As its influence grew exponentially, criticism followed Facebook and has been especially pointed in the last two years. But with Facebook also came private Facebook Groups, which gather patient families into shared virtual communities. Pre-Facebook, connecting meant writing letters and waiting a long time for a response.

“I’m not a big fan of Facebook, and if I didn’t need it for my advocacy, I’d get off. But it remains the best way for a family in Australia or England to sit down, introduce us to their family, ask questions and connect them,” said Maria Kefalas, a professor at Saint Joseph’s University in Philadelphia and founder of the Calliope Joy Foundation, named for her daughter who has a degenerative brain disease called late-infantile onset metachromatic leukodystrophy.

Keflas spoke at this year’s Breakthrough Summit hosted by the National Organization for Rare Disorders (NORD) among a group of panelists who discussed the platform’s impact.

Finding Out About Clinical Trials

In 2013, the Kefalas family started selling cupcakes to raise a little money to help families and champion research. Their effort exploded over the years and they have now raised more than $800,000, enough to give research a real push. While scientists explore treatments and potential cures, families need online community and friendship to cope with a devastating diagnosis.

“On several occasions, but certainly in the last year, we’ve been contacted about a child with the disease and referred them to life-saving clinical trials,” said Kefalas, who has written a book about her experiences a mother. “They wouldn’t have found us as quickly as they did without Facebook.”

CSL Behring also uses Facebook to reach the rare disease community.  CSL Behring's Facebook community has been growing, and recently passed more than 100,000 likes on the platform. This has allowed CSL Behring to amplify stories about the rare disease community and reach more patients who may be searching for information or answers.

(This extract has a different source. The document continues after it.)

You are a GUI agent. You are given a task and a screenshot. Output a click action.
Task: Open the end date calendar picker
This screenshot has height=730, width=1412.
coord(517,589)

Beyond a virtual meeting room, online platforms like Facebook offer “peer-to-peer healthcare,” according to the Pew Research Center. People who are walking similar paths can provide advice to one another. One survey found that young people are particularly likely to go searching for peer health advice online.

Setting Standards and Blocking Misinformation

Facebook changes patients’ lives and it’s critical for clinical trial recruitment, Kefalas said. But she added that “how we use it responsibly is such an important discussion.”

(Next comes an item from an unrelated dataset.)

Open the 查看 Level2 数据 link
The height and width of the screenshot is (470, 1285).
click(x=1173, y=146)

Facebook is taking steps to control misinformation and adding more resources for administrators who run the members-only groups, said Jessica Vanner, a rare disease patient and Senior Group Director of Paid Social Media at Real Chemistry, a health innovation company. It helps if administrators, who oversee Facebook groups, can approve posts and get alerts about certain keywords.

“Admin education is going to be pivotal as this continues to grow so the misinformation and unhelpful conversations are derailed,” Vanner said. “But they still have a far way to go.” 

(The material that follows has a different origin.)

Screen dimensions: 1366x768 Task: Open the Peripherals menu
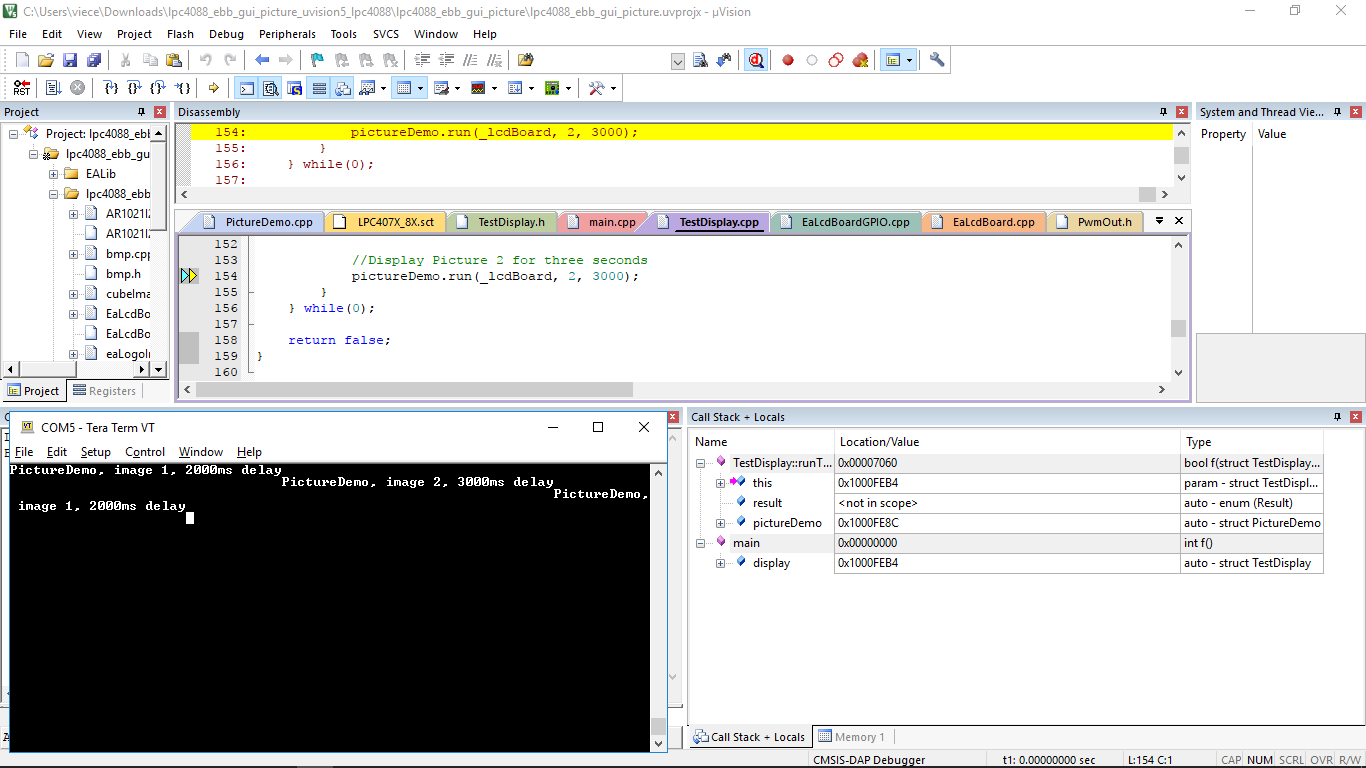point(287,34)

Beyond those safeguards, Facebook group administrators must explain the rules and expectations – and then enforce them, said Maria Picone, mom to a daughter with the rare disease Prader-Willi Syndrome and Co-founder and CEO of TREND Community, a digital health analytics company that analyzes public social media conversations. At its best, the free platform functions as a kind of help desk for rare disease patients when resources are slim and stakes are high. 

“From our community, there are insights available online that may not have yet made their way into medical and scientific literature,” Piccone said. “The positives outweigh the negatives, we are rare, our numbers are small. We were talking about people writing letters and it taking three years to get connected to another patient or caregiver so I think it is a lifeline for most rare disease communities.”